Carl, in a follow-up answer, you asked about the relative performance of these two alternatives:
z1 = dict(x.items() + y.items())
z2 = dict(x, **y)
On my machine, at least (a fairly ordinary x86_64 running Python 2.5.2), alternative z2
is not only shorter and simpler but also significantly faster. You can verify this for yourself using the timeit
module that comes with Python.
Example 1: identical dictionaries mapping 20 consecutive integers to themselves
% python -m timeit -s 'x=y=dict((i,i) for i in range(20))' 'z1=dict(x.items() + y.items())'
100000 loops, best of 3: 5.67 usec per loop
% python -m timeit -s 'x=y=dict((i,i) for i in range(20))' 'z2=dict(x, **y)'
100000 loops, best of 3: 1.53 usec per loop
z2
wins by a factor of 3.5 or so.
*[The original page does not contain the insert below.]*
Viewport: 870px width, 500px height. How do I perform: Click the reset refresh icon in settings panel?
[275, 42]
Different dictionaries seem to yield quite different results, but z2
always seems to come out ahead. (If you get inconsistent results for the same test, try passing in -r
with a number larger than the default 3.)
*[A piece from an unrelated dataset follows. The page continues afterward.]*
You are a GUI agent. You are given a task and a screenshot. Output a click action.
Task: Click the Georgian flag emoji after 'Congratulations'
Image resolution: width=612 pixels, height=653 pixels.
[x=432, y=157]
Example 2: non-overlapping dictionaries mapping 252 short strings to integers and vice versa
% python -m timeit -s 'from htmlentitydefs import codepoint2name as x, name2codepoint as y' 'z1=dict(x.items() + y.items())'
1000 loops, best of 3: 260 usec per loop
% python -m timeit -s 'from htmlentitydefs import codepoint2name as x, name2codepoint as y' 'z2=dict(x, **y)'
10000 loops, best of 3: 26.9 usec per loop
z2
wins by about a factor of 10. That's a pretty big win in my book!
After comparing those two, I wondered if z1
's poor performance could be attributed to the overhead of constructing the two item lists, which in turn led me to wonder if this variation might work better:
from itertools import chain
z3 = dict(chain(x.iteritems(), y.iteritems()))
A few quick tests, e.g.
% python -m timeit -s 'from itertools import chain; from htmlentitydefs import codepoint2name as x, name2codepoint as y' 'z3=dict(chain(x.iteritems(), y.iteritems()))'
10000 loops, best of 3: 66 usec per loop
lead me to conclude that z3
is somewhat faster than z1
, but not nearly as fast as z2
. Definitely not worth all the extra typing.
This discussion is still missing something important, which is a performance comparison of these alternatives with the "obvious" way of merging two lists: using the update
method. To try to keep things on an equal footing with the expressions, none of which modify x or y, I'm going to make a copy of x instead of modifying it in-place, as follows:
z0 = dict(x)
z0.update(y)
A typical result:
% python -m timeit -s 'from htmlentitydefs import codepoint2name as x, name2codepoint as y' 'z0=dict(x); z0.update(y)'
10000 loops, best of 3: 26.9 usec per loop
In other words, z0
and z2
seem to have essentially identical performance. Do you think this might be a coincidence? I don't....
In fact, I'd go so far as to claim that it's impossible for pure Python code to do any better than this. And if you can do significantly better in a C extension module, I imagine the Python folks might well be interested in incorporating your code (or a variation on your approach) into the Python core. Python uses dict
in lots of places; optimizing its operations is a big deal.
[UPDATE: You could also write this as
z0 = x.copy()
z0.update(y)
as Tony does, but (not surprisingly) the difference in notation turns out not to have any measurable effect on performance. Use whichever looks right to you. Of course, he's absolutely correct to point out that the two-statement version is much easier to understand.]